1. 乳酸杆菌的测定方法
乳酸菌是乳酸杆菌的简称.
2. 如何检验酸奶中的乳酸菌要具体的实验步骤和方法及原理
太麻烦的,要有条件,把样品稀释后,例如估计含乳酸菌的量,稀释到每毫升大约30-300个左右,再用特殊的平板培养基,添加了1%碳酸钙的平板培养基,采用倾注法与呈液体状态的40度含碳酸钙的琼脂营养培养基混合,倒制于90毫米在小平皿中,培养后,长出菌落,同时,菌落周围有透明圈的,就是乳酸菌,还可以计数,再剩稀释倍数,还可得含量。
3. 乳饮料中乳酸菌的检验步骤,用的是稀释混合倒平板法, 用梯度法
1、准备无菌水、无菌空白平板、无菌移液管
2、培养乳酸菌培养,灭菌,冷却至50度左右
3、无菌室灭菌30分钟后,在无菌室内,把饮料用无菌水稀释成适当的倍数(如10的负5、6、7次方)
4、分别吸取0.1ml或1ml三个不同稀释度的菌悬液,放于空白平板中,平板中倒入50度左右的培养基15-20ml,平板平放于实验桌上,轻轻摇动,使菌悬液与培养基充分混合
5、平板中培养基凝固后,做好标记
6、倒置于培养箱中,30度培养24-72小时左右
7、观察菌落生长状态,并进行计算
4. 乳酸菌的鉴定方法
1.形态和培养特征观察
采用牛肉膏蛋白胨培养基,将已纯化后的甘油菌种活化后于37℃下培养20~24h ,并进行革兰氏染色及菌体形态和菌落特征的观察。
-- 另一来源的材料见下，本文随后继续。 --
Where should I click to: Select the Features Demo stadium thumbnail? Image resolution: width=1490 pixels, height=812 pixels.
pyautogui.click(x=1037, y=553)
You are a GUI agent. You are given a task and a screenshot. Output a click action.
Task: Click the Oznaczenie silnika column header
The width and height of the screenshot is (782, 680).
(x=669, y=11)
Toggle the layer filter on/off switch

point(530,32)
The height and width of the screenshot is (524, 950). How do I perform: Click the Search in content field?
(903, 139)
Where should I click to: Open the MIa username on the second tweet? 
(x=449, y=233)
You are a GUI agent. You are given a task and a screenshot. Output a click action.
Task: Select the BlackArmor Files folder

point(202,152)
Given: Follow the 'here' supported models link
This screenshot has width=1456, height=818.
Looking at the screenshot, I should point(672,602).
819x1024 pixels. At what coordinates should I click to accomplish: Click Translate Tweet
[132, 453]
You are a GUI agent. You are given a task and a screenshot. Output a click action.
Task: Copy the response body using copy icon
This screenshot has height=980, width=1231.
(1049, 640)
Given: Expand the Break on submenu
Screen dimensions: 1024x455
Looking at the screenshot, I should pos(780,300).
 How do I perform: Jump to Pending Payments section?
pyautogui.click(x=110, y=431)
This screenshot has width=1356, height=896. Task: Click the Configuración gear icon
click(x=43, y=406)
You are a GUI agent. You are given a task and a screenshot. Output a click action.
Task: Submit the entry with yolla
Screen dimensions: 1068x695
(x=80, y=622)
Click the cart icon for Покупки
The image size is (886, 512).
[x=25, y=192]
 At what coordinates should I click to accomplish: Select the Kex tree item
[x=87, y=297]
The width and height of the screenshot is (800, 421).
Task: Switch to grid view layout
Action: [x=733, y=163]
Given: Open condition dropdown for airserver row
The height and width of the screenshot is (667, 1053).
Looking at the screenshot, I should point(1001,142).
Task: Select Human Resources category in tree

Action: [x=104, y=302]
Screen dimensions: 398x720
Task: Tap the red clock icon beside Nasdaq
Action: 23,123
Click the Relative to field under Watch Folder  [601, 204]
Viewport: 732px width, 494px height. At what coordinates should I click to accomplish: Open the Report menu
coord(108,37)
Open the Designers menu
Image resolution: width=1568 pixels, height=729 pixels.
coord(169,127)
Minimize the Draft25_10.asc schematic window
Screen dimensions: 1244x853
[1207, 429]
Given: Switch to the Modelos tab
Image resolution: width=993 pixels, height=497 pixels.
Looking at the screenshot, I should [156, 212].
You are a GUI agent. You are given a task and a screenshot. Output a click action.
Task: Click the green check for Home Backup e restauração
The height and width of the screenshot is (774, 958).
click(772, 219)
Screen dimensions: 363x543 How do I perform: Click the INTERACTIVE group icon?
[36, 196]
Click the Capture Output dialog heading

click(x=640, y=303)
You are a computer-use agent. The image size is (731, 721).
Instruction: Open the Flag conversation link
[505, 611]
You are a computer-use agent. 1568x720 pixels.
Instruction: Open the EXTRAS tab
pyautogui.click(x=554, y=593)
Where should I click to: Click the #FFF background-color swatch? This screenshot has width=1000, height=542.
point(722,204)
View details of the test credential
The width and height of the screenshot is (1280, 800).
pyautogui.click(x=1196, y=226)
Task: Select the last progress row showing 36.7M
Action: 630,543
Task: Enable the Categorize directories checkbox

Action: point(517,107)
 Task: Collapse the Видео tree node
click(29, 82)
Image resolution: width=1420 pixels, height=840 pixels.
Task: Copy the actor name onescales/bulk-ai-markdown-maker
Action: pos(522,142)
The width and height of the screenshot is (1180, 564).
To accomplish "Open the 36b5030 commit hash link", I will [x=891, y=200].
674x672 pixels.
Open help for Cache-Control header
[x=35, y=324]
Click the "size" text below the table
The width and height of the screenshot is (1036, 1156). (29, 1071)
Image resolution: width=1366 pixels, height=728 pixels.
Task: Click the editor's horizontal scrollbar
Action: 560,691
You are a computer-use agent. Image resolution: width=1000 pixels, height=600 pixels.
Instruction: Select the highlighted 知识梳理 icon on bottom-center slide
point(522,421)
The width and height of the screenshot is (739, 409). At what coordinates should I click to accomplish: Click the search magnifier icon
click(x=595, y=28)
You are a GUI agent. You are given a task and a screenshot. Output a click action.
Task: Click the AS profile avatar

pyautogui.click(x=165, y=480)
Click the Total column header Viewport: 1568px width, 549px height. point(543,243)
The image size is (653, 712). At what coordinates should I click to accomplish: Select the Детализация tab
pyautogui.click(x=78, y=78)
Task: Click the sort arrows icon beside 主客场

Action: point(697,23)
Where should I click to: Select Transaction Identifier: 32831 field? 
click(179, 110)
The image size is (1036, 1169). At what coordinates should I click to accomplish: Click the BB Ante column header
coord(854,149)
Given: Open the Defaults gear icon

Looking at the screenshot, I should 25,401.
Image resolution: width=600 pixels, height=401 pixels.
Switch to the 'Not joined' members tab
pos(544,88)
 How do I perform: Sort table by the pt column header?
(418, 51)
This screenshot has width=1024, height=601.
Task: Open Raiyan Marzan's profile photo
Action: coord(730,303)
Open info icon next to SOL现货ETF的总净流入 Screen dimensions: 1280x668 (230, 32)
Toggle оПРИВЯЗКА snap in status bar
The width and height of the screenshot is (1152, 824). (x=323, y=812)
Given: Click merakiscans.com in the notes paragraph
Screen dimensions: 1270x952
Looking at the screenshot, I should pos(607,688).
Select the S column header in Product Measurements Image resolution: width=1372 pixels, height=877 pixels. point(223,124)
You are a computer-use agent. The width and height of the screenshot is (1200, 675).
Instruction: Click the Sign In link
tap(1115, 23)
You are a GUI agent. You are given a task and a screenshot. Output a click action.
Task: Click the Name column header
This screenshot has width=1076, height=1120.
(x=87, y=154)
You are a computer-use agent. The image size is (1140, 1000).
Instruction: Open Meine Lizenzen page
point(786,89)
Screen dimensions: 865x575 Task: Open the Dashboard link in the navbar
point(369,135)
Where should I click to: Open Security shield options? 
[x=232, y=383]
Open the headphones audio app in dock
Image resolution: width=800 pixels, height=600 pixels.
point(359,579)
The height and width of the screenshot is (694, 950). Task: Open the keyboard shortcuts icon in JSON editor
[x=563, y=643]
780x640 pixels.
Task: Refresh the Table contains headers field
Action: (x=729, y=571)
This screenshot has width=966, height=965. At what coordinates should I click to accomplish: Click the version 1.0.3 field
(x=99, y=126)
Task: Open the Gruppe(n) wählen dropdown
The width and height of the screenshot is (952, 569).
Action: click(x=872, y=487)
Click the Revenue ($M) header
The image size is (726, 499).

染色方法参照微生物鉴定实验指导
2.生长条件试验
(1)耐盐性试验(NaCl 浓度:0. 85 、1. 20 和1. 71) (mol/ L) ;
(2)耐酸碱试验(p H :4. 3 、5. 7 、6. 8 、8. 4 、8. 6 和8. 7) ;
(3)温度梯度试验(温度: 10℃、30℃、40℃、50℃、55℃、60℃和65℃) 。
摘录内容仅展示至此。